_Document extract_:
★ ★ ★ ★ ★ ★ ★

Files can be downloaded at https://www.cdc.gov/nchs/nhis/data-questionnaires-documentation.htm

After downloading data, follow the code instructions at https://github.com/sookyojeong/worst-ate 
to clean the data and put in in `data/`. 

In [1]:
import os 
import torch 
import numpy as np 
from process_nhis import preprocess_nhis, get_nhis_cluster_dict
import pandas as pd

os.chdir('../..')

from notebooks.meager_nhis.cluster_env import ClusterEnv
from aexgym.model import fixedPersonalizedModel
from scripts.setup_script import make_uniform_prior
from aexgym.env import BaseContextualEnv
from aexgym.agent import LinearUniform, LinearTS, LinearUCB, LinearEI
from aexgym.objectives import contextual_simple_regret

        

In [2]:
DATAPATH = 'data/nhis2017.csv'

df = pd.read_csv(DATAPATH)
df = preprocess_nhis(df)
nhis_dict = get_nhis_cluster_dict(df)

  df = df.applymap(lambda x: int(x) if isinstance(x, bool) else x)


In [3]:
n_steps = 32
budget = False 
no_duplicates = False 
reward_type = ['care_office_2wks']
cluster_batch_size = 100
batch_size = 1

env = ClusterEnv(
    cluster_dict = nhis_dict, 
    batch_size = batch_size, 
    cluster_batch_size = cluster_batch_size, 
    n_steps = n_steps, 
    reward_type=reward_type, 
    no_duplicates=no_duplicates,
    budget = budget)

env.reset()

((tensor([[1.]]),
  tensor([[2.1300, 2.1900, 1.5300,  ..., 0.6300, 0.0300, 0.0300],
          [1.8900, 2.6600, 1.5800,  ..., 0.6900, 0.0100, 0.0000],
          [2.0700, 2.3600, 1.5500,  ..., 0.8400, 0.0100, 0.0100],
          ...,
          [1.9800, 2.4300, 1.6100,  ..., 0.7500, 0.0000, 0.0000],
          [1.7700, 2.4700, 1.4900,  ..., 0.7100, 0.0200, 0.0200],
          [1.9200, 2.4200, 1.4000,  ..., 0.7700, 0.0100, 0.0100]],
         dtype=torch.float64),
  tensor([[1.]])),
 0)

In [4]:
n_objs = 1
scaling = 0.01
s2 = scaling*torch.ones(100, n_objs)
n_arms = env.temp_feature_list.shape[0]
beta, sigma = make_uniform_prior(2*env.temp_feature_list.shape[1], scaling, n_objs=n_objs)


model = fixedPersonalizedModel(
    beta_0 = beta, 
    sigma_0 = sigma, 
    n_arms = n_arms, 
    s2 = s2, 
    n_objs=n_objs
)

In [5]:
#initialize agents 
agent = LinearUniform(model, "Linear Uniform")
agent = LinearTS(model, "Linear TS", toptwo=False, n_samples=1, constraint=False)
#agent = LinearUCB(model, "Linear UCB", alpha=0.95) 
#agent = LinearEI(model, "Linear EI")

In [6]:
device = 'cpu'
objective = contextual_simple_regret()
num_experiments = 250
print_probs = False


    
#set seed and experiment parameters 
torch.manual_seed(0)

★ ★ ★ ★ ★ ★ ★

Carry on the NHIS bandit experiment notebook above, starting right after its final line.

_Dataset rows_:
★ ★ ★ ★ ★ ★ ★

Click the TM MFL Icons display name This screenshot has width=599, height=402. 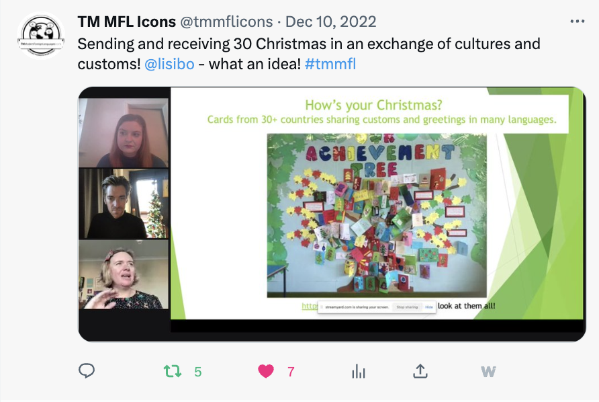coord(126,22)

★ ★ ★ ★ ★ ★ ★

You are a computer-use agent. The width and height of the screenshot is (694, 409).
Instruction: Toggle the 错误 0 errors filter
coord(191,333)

★ ★ ★ ★ ★ ★ ★

_In response_:
torch.set_printoptions(sci_mode=False) 
print_probs = False

#set objective 
objective = contextual_simple_regret()

#initialize lists
regret_list = []
percent_arms_correct_list = []

#run experiment simulation
for i in range(10000):
    env.reset()
    #print(env.mean_matrix)
    all_contexts, cur_step = env.reset()
    beta, sigma = agent.model.reset()
    #print(beta, sigma)
    beta, sigma = beta.to(device), sigma.to(device)
    beta_0, sigma_0 = beta.clone(), sigma.clone()
    
    while env.n_steps - cur_step > 0:

        #move to device 
        state_contexts, action_contexts, eval_contexts = tuple(contexts.to(device) for contexts in all_contexts)
        
        #update n_arms  
        agent.model.n_arms = action_contexts.shape[0]

        #get probabilities
        probs = agent(
            beta = beta, 
            sigma = sigma, 
            contexts = state_contexts, 
            action_contexts = action_contexts, 
            objective = objective
        )
     
        #print probabilities 
        if print_probs == True:
            print(agent.name, env.n_steps - cur_step, torch.mean(probs, dim=0))
        
        #get actions and move to new state
        actions = torch.distributions.Categorical(probs).sample()
        
        #move to next environment state 
        all_contexts, sampled_rewards, sampled_features, cur_step  = env.step(
            state_contexts = state_contexts, 
            action_contexts = action_contexts, 
            actions = actions
        )
        
        #update model state 
        beta, sigma = agent.model.update_posterior(
            beta = beta_0, 
            sigma = sigma_0, 
            rewards = sampled_rewards, 
            features = sampled_features, 
            idx = cur_step-1
        )

    #get evaluation contexts and true rewards 
    eval_contexts = env.sample_eval_contexts(access=True).to(device)
    true_eval_rewards = env.get_true_rewards()
    #calculate results from objective 
    results_dict = objective(
        fantasy_rewards = agent.fantasize(beta, eval_contexts, action_contexts).view(1, agent.model.n_arms, 1).to(device), 
        true_rewards = true_eval_rewards.view(1, agent.model.n_arms, 1).to(device)
    )
    #append results 
    percent_arms_correct_list.append(results_dict['percent_arms_correct'])
    regret_list.append(results_dict['regret'])

    #print results 
    if i % 10 == 0:
        
        print("Regret: ", np.mean(regret_list))
        print("Percent Arms Correct: ", np.mean(percent_arms_correct_list))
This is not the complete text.